San Diego Gas & Electric is making a last stand for a plan to recover uninsured costs for the 2007 wildfires from utility customers, appealing to individual state utilities commissioners in several face-to-face meetings this month.
What would utility investors pay?
Two competing draft decisions would either reject outright SDG&E’s proposal for streamlining cost recovery for recent and future fires or prohibit the utility from including costs, including legal expenses, from the 2007 fires.
Instead, the authors suggest, SDG&E should request approval to bill customers using long- standing procedures for major events seen as beyond the control of utility management.
SDG&E is asserting that either draft decision, without amendments, would deprive the utility of a fair opportunity to recover costs for conducting business in a fire-prone region, as guaranteed under California law.
A vote by the California Public Utilities Commission is scheduled for Thursday but may be delayed. The vote could help determine who ultimately is responsible — utility customers or shareholders — for 2007 wildfire costs currently estimated at $369 million, with roughly 1,750 court claims against the utility still unresolved.
Consumer advocates are concerned that the utility’s request would undermine the vetting process that shields customers from unreasonable costs.
Timothy Simon, the commissioner overseeing the proceeding, sought to allay those concerns during a wide-ranging discussion Monday in San Francisco involving the commission’s five members, SDG&E representatives and critics of the utility’s plan.
“I think that the notion that there is no review … or that it is some type of blank check is clearly unwarranted,” said Simon, who indicated revisions to his draft decision were likely before a full commission vote.
Triggered in large part by San Diego Gas & Electric power lines, three wildfires in October 2007 destroyed more than 1,300 homes and killed two people. The final bill is coming due five years after SDG&E exhausted $1.9 billion in insurance and counterclaims against contractors and a cable company linked to the fires’ ignition.
SDG&E has pressed its cases with individual members of the San Francisco-based commission.
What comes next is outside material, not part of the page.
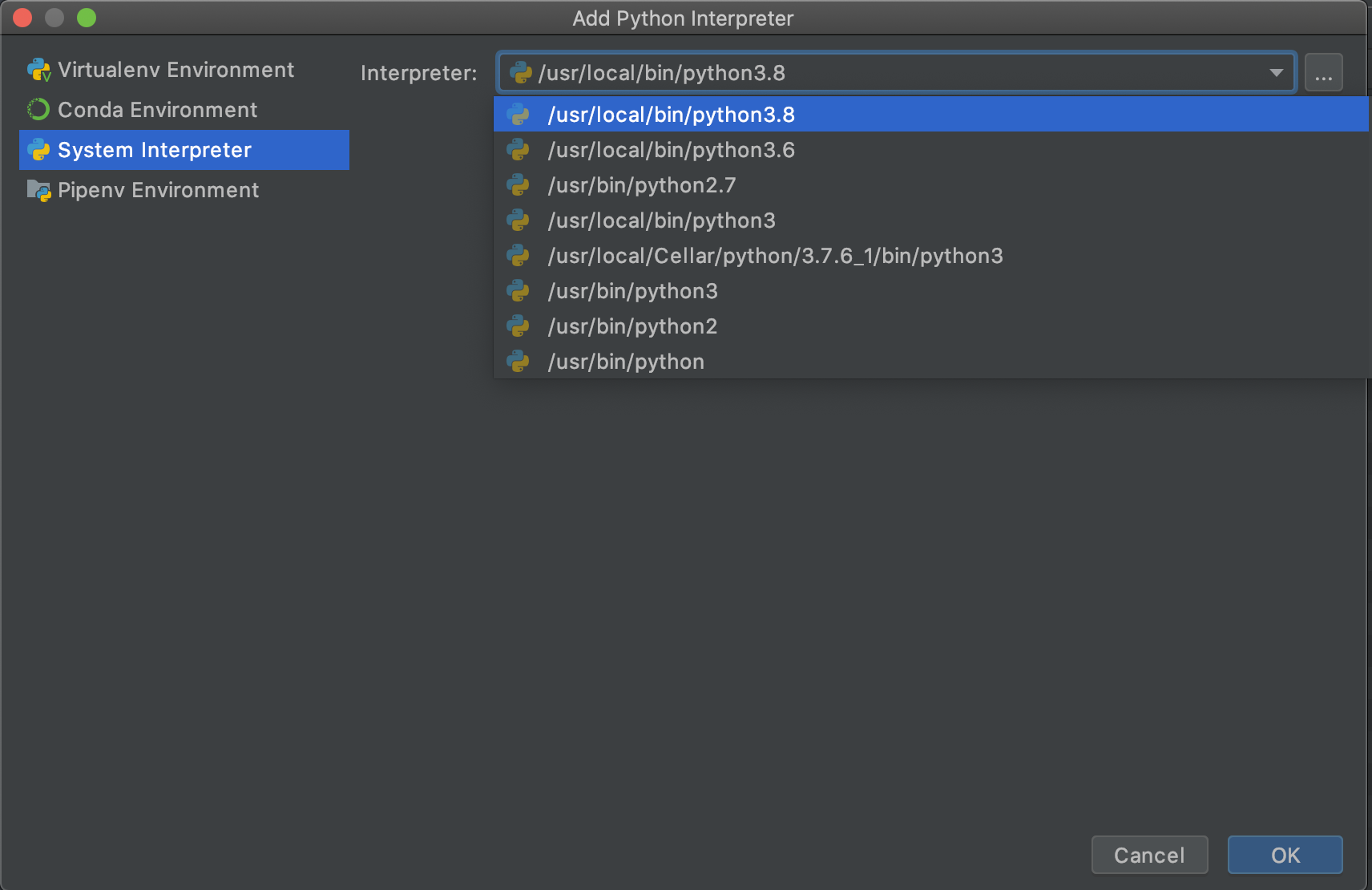Click the Python icon next to /usr/bin/python2.7
Viewport: 1372px width, 890px height.
click(519, 184)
Many critics of the SDG&E proposal have taken advantage of their own right to equal time with commissioners, who are appointed by the current and previous state governor.
Commissioner Simon has embraced in principle SDG&E’s proposal for utility customers to pick up 90 percent of uninsured fire costs and legal expenses through the creation of a wildfire expense balancing account. Utility investors would pay the first $10 million and 10 percent thereafter.
But the standard would not apply to the 2007 fires, and utility customers could not be charged without a court or commission finding that the utility was not at fault, under Simon’s draft decision. SDG&E has provided its own edition of a draft ruling to commissioners for guidance.
Two of California’s four investor-owned utilities — SDG&E and Southern California Gas, both subsidiaries of Sempra Energy — are parties to the application. Southern California Edison and Pacific Gas and Electric dropped out of the proceeding.
Administrative Law Judge Maribeth Bushey has recommended rejecting the SDG&E plan outright, arguing that it would thrust unlimited liability for damages onto utility customers while undermining incentives to reduce wildfire risks.
Two state investigations found that SDG&E lines, and to a lesser degree Cox Communications equipment, caused the 2007 fires, which spread quickly under dry conditions and gusting Santa Ana winds. Cox has since paid SDG&E $444 million under a settlement agreement.
San Diego Gas & Electric denies it was ever at fault, but it apologized previously for obstructing investigators looking into the root causes. In 2009, SDG&E agreed to pay $14.4 million to the state’s general fund to settle accusations that shoddy maintenance led to the blazes.